用R语言实现印第安人糖尿病的KNN分类并画图考察其训练误差与交叉验证,计算预测准确率
时间: 2024-05-10 17:15:22 浏览: 5
好的,以下是R语言实现印第安人糖尿病的KNN分类并画图考察其训练误差与交叉验证,计算预测准确率的代码:
首先,我们需要导入数据集:
```R
data <- read.csv("diabetes.csv")
```
接下来,我们将数据集分成训练集和测试集:
```R
library(caTools)
set.seed(123)
split <- sample.split(data$Outcome, SplitRatio = 0.7)
train <- subset(data, split == TRUE)
test <- subset(data, split == FALSE)
```
然后,我们需要对数据进行归一化处理:
```R
normalize <- function(x) {
return ((x - min(x)) / (max(x) - min(x)))
}
train_norm <- as.data.frame(lapply(train[, -9], normalize))
test_norm <- as.data.frame(lapply(test[, -9], normalize))
train_norm$Outcome <- train$Outcome
test_norm$Outcome <- test$Outcome
```
接下来,我们将使用knn函数来训练模型并进行预测:
```R
library(class)
k <- 5
pred <- knn(train_norm[, -9], test_norm[, -9], train_norm$Outcome, k)
```
然后,我们将计算预测准确率:
```R
accuracy <- sum(pred == test_norm$Outcome) / nrow(test_norm)

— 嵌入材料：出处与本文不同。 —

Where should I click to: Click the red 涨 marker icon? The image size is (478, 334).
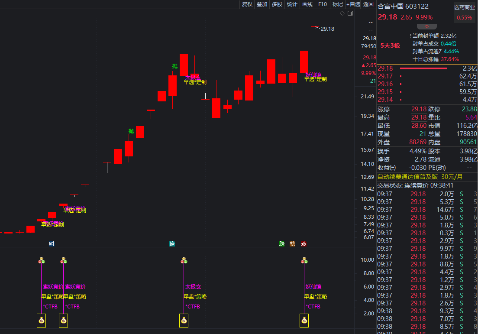(x=304, y=244)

print(paste("Accuracy:", accuracy))
```
最后,我们将使用ggplot2库来画出训练误差和交叉验证误差的图:
```R
library(ggplot2)
library(gridExtra)
train_error <- data.frame(k = 1:20, error = rep(0, 20))
cv_error <- data.frame(k = 1:20, error = rep(0, 20))
for (i in 1:20) {
pred_train <- knn(train_norm[, -9], train_norm[, -9], train_norm$Outcome, i)

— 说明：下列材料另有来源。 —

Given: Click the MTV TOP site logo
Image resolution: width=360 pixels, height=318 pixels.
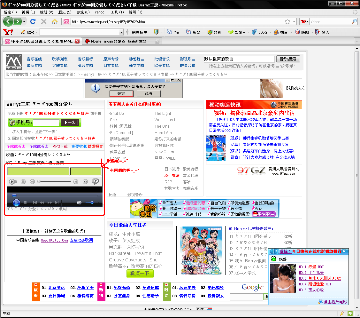Looking at the screenshot, I should pos(14,62).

pred_cv <- knn(train_norm[, -9], test_norm[, -9], train_norm$Outcome, i)
train_error[i, 2] <- 1 - sum(pred_train == train_norm$Outcome) / nrow(train_norm)
cv_error[i, 2] <- 1 - sum(pred_cv == test_norm$Outcome) / nrow(test_norm)
}
train_plot <- ggplot(train_error, aes(x = k, y = error)) + geom_line() + ggtitle("Training Error")
cv_plot <- ggplot(cv_error, aes(x = k, y = error)) + geom_line() + ggtitle("Cross-validation Error")
grid.arrange(train_plot, cv_plot, ncol = 2)
```
这样,我们就完成了印第安人糖尿病的KNN分类,并且画出了训练误差和交叉验证误差的图。